KARGI Unveiled at LENTATEK Booth During EFES-2022 Exercise

KARGI is in fact a very comprehensive development project. The first flight in the project was conducted in 2018 with a piston engine supplied from a foreign company, and KARGI proved its performance even in the first flight. Under the KARGI Project, all critical subsystems on the drone, especially the engine and propeller, have been indigenized. In that regard, the piston engine was supplied by TEI (PG50), while the propeller was specially designed by LENTATEK and manufactured by a domestic company. Other critical subsystems such as the RF Seeker was supplied from ASELSAN, and the warhead and solid-propellant rocket engine from TÜBİTAK SAGE. GPS communication antennas and data links, and the fuel tank are among the indigenized products on KARGI. According to the information we have received, the KARGI Project, in which the design and production of the Drone, Ground Systems, Navigation and Automatic Flight Control System, and the development of the System Software was carried out by Prime Contractor LENTATEK, has reached the acceptance stage after successful test flights. With this acceptance, which will pave the way for entry into the inventory, the activities under the Development and Prototype Production Phase will be completed, and the KARGI System will have been qualified. Following the completion of the prototype system deliveries, a separate contract is expected to be signed. The KARGI Systems to enter the inventory will initially replace the Harpy UAV Systems, which were ordered in 1998 (2 batteries of 108 aircraft) and put into service in 2002, a significant portion of which are in use and are now reaching the end of their service life.

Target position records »

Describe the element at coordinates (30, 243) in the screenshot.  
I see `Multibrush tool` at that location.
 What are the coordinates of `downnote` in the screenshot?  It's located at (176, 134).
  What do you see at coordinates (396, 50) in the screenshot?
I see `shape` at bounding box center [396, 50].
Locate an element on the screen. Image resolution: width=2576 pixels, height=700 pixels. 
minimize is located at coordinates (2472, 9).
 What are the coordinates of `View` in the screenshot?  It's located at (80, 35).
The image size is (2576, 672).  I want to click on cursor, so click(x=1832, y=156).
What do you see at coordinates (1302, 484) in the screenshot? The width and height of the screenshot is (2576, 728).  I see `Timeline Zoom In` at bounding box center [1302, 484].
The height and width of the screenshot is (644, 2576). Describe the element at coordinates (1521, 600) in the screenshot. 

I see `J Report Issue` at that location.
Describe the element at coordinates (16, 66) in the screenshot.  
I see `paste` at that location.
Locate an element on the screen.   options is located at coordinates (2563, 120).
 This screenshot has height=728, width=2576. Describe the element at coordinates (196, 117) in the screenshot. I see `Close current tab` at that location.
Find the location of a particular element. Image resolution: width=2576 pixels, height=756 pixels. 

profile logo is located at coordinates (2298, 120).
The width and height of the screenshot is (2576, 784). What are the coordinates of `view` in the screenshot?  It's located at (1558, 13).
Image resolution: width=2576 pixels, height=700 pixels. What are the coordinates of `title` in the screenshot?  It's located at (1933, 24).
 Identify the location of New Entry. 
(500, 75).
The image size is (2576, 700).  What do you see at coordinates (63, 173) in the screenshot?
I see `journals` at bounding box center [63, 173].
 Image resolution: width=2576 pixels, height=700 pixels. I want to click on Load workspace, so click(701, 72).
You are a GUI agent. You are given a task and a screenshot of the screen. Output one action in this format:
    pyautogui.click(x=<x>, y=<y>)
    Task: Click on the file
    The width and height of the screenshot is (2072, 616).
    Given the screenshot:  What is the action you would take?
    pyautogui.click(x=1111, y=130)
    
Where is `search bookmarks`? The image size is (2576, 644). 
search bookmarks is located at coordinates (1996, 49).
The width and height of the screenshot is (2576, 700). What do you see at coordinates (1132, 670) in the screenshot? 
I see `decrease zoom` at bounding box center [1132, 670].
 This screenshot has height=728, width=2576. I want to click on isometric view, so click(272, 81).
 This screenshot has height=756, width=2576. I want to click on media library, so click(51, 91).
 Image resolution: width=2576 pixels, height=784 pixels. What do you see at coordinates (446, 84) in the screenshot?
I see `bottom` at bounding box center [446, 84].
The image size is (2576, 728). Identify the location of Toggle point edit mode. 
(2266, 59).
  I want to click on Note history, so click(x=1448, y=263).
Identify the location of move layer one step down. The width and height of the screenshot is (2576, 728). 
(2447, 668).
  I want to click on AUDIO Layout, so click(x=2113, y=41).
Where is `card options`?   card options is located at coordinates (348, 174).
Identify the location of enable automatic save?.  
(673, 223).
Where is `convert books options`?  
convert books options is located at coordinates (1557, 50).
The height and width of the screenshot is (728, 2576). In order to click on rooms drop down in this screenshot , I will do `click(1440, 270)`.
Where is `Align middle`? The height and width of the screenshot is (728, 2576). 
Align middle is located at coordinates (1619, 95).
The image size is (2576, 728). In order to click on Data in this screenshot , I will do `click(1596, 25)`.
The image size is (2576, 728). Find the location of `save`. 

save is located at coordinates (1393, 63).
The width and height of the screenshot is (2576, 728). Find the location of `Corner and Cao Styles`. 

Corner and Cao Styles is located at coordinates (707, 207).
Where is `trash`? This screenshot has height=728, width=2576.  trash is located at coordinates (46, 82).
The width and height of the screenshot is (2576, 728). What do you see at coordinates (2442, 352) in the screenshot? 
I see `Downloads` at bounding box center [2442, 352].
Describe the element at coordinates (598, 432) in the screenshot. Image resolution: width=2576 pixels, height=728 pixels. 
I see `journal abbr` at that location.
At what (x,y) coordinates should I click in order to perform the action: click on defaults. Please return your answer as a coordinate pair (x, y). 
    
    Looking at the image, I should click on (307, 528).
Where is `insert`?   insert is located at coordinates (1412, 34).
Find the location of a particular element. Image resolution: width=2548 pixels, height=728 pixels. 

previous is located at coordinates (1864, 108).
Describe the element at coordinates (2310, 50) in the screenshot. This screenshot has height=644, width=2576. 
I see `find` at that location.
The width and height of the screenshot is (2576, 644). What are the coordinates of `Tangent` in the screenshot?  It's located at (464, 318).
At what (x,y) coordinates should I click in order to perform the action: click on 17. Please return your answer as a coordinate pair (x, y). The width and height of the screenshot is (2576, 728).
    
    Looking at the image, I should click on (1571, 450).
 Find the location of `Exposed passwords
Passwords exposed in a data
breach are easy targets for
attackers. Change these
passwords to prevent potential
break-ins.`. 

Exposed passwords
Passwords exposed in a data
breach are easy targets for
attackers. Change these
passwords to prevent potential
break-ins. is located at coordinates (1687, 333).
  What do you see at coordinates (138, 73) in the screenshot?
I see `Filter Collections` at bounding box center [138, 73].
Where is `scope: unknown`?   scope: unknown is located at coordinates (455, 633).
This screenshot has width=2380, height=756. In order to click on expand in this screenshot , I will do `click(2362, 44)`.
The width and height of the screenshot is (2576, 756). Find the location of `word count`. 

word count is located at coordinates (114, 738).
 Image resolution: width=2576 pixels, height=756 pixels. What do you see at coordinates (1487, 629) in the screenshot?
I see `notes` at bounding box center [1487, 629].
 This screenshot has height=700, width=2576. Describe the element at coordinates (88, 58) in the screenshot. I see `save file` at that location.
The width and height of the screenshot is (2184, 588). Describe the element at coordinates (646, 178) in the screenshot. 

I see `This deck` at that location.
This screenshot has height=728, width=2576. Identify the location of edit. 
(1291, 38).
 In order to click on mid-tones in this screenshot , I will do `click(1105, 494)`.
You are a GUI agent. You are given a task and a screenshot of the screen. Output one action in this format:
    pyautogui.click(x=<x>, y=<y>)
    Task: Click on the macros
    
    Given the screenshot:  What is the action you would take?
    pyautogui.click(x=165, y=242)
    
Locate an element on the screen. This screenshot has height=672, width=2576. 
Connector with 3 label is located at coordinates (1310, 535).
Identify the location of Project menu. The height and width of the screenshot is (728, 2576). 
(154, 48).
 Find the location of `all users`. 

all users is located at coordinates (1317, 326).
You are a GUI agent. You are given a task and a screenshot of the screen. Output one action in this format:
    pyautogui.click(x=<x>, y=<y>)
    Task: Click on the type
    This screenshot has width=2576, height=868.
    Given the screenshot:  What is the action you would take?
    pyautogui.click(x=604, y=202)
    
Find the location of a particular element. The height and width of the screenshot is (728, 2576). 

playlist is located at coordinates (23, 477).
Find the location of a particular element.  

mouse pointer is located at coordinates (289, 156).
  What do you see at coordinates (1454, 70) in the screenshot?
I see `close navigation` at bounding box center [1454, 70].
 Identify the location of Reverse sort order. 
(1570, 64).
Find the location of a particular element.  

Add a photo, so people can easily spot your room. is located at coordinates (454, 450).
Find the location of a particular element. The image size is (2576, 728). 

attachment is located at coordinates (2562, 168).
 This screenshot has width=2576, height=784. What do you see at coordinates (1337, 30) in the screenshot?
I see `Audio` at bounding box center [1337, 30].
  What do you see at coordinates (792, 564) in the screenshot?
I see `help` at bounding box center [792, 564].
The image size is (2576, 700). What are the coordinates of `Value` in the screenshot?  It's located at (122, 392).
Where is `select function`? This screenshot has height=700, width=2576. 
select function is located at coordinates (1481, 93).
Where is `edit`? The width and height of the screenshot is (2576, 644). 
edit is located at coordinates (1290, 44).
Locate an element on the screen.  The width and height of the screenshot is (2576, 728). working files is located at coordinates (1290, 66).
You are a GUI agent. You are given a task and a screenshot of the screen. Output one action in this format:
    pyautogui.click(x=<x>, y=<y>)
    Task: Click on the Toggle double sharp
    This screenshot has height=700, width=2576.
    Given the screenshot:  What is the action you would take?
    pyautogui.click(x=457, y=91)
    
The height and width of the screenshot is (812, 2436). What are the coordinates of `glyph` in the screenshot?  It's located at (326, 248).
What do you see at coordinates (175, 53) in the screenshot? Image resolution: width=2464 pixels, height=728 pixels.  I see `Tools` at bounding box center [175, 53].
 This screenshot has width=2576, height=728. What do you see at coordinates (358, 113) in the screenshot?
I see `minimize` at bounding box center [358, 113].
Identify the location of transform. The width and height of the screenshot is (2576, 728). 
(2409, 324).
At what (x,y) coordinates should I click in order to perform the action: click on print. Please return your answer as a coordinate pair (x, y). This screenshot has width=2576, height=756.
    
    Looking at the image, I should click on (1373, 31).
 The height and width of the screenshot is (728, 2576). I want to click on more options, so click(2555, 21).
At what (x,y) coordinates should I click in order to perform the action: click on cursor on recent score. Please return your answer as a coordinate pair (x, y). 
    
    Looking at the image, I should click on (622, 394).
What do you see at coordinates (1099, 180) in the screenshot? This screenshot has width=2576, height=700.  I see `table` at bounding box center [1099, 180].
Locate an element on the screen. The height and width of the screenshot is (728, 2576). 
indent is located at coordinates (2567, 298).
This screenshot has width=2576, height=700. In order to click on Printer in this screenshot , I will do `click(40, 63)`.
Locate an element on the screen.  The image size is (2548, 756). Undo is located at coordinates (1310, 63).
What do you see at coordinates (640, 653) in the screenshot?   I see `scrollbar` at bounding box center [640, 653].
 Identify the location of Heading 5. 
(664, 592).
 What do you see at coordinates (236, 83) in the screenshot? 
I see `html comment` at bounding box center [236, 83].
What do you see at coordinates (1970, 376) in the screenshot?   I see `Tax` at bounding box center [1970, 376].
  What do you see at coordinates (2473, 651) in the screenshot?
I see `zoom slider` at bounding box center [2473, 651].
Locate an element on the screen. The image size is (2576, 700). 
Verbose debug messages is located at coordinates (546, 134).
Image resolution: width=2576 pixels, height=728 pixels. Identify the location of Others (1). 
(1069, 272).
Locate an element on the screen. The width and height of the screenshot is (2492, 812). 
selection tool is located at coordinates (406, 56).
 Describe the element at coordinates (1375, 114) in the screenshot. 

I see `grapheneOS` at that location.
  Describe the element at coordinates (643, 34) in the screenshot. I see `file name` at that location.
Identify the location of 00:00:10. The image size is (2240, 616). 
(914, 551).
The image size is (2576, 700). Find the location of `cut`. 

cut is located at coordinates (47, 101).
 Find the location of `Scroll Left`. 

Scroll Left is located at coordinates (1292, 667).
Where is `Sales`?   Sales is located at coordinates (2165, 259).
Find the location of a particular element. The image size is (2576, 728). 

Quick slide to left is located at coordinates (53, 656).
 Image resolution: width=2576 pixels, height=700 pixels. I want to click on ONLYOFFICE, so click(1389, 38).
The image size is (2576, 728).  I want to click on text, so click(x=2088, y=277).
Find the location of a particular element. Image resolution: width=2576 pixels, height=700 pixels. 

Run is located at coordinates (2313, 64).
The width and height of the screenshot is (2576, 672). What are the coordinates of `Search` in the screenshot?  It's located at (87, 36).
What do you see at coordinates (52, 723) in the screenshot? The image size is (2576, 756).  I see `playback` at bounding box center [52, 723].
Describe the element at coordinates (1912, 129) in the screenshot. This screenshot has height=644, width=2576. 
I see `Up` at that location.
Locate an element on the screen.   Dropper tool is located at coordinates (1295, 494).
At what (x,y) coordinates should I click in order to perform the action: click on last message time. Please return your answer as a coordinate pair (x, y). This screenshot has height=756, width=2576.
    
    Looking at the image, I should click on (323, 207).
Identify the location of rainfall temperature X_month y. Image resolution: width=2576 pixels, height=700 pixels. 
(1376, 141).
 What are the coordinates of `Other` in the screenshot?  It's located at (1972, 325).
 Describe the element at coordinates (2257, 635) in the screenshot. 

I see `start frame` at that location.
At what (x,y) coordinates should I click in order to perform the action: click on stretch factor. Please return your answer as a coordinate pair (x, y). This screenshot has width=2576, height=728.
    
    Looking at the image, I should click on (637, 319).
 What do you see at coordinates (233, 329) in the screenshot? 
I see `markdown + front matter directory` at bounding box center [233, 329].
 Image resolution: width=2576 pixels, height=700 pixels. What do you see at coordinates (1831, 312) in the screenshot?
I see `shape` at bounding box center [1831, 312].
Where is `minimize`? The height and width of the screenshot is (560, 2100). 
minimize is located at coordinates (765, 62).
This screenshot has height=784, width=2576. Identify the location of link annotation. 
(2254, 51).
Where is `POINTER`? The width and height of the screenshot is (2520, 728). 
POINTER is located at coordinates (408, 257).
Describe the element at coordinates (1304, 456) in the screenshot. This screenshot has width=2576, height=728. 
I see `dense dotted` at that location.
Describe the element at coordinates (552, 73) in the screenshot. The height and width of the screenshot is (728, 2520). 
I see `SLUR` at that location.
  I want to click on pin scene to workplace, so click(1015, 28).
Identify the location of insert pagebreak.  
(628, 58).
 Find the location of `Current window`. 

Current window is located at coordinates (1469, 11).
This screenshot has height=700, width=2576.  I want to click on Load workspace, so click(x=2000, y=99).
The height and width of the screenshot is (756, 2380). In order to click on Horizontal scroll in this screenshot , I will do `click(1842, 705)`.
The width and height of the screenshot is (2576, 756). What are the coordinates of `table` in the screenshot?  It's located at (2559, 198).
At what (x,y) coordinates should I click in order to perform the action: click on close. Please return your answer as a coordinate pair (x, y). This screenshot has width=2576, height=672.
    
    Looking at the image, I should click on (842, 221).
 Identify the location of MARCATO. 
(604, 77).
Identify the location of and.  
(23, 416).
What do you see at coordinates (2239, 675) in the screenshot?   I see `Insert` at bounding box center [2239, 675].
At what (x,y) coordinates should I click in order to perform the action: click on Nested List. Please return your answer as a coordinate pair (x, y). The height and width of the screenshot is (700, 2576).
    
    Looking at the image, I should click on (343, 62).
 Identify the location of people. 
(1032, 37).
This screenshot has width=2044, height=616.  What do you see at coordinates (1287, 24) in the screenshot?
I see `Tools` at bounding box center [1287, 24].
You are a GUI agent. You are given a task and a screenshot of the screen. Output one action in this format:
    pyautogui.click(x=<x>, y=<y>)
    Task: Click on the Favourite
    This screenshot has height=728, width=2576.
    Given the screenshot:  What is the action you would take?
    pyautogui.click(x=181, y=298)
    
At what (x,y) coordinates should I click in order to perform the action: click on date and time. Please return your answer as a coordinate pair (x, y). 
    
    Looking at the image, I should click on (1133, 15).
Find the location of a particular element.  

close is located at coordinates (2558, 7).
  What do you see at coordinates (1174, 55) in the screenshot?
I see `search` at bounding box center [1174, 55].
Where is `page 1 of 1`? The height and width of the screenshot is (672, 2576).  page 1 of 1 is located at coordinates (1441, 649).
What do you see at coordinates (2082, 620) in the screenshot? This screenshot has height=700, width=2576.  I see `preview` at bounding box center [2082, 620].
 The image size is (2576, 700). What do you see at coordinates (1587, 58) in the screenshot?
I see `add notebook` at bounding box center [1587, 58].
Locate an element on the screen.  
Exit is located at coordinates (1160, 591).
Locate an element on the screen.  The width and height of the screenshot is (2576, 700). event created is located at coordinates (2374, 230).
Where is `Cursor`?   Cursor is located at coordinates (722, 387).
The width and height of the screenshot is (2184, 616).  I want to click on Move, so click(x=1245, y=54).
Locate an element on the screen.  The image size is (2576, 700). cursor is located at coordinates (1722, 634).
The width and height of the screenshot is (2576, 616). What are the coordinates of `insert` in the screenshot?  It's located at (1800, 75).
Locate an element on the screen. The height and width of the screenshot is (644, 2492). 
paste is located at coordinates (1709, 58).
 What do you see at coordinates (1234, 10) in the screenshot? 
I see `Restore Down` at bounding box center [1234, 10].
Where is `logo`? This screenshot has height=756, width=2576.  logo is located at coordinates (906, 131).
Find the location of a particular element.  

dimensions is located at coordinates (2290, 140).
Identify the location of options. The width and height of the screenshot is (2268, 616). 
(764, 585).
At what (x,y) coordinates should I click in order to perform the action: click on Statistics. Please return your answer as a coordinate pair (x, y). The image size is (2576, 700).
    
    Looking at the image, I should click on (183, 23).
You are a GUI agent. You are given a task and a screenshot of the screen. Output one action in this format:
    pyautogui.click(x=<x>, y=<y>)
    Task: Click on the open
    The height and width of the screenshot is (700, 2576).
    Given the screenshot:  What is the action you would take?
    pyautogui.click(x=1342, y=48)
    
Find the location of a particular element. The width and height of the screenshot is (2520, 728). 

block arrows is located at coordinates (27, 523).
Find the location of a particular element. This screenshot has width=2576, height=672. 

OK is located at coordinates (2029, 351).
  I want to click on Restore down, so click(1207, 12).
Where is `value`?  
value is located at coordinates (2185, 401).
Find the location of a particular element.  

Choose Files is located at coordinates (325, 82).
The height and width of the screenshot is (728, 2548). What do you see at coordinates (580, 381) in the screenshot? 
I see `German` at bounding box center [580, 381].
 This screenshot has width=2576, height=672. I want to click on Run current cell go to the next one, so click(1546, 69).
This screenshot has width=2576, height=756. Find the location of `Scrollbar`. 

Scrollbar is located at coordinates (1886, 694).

Aim of the exercise » What comes next in the article on the KARGI drone? Continue it from its final sentence.

Task response »
KARGI Project Overview

Within the scope of the Public Institutions Research and Development Projects Support Program (1007), a project called “KARGI” was initiated by TUBITAK Defense and Security Technologies Research Support Group (SAVTAG) within the scope of the Public Institutions Research and Development Projects Support Program (1007) in order to develop a Combat UAV System with national critical components to replace the veteran Harpy UAV Systems in the inventory, and the contract was signed in 2015.

The system was intended to have similar technical features to the Harpy UAV, it was also anticipated to include several additional features (such as longer endurance, SATCOM communication capability and a more effective warhead) to increase flexibility of use and operational effectiveness. KARGI was planned to be carried on a tactical wheeled vehicle (12 on each vehicle) and launched from a launcher in a similar way as in the Harpy System.

The project model was designed as the development of a prototype system, its acceptance with its documentation, and the signing of a serial production contract. Like the Harpy and Harop UCAVs, KARGI was planned to be launched with the rocket-assisted takeoff (RATO) technique from a pressurized launcher. 

Under the Development and Prototype Production Phase signed in 2015, the KARGI System prototypes, which were designed and produced with domestic capabilities, were initially equipped with a foreign-sourced piston engine, and then the TEI-PG50 Piston Engine developed by TEI under the Two-Stroke Engine Development Project was planned to be used.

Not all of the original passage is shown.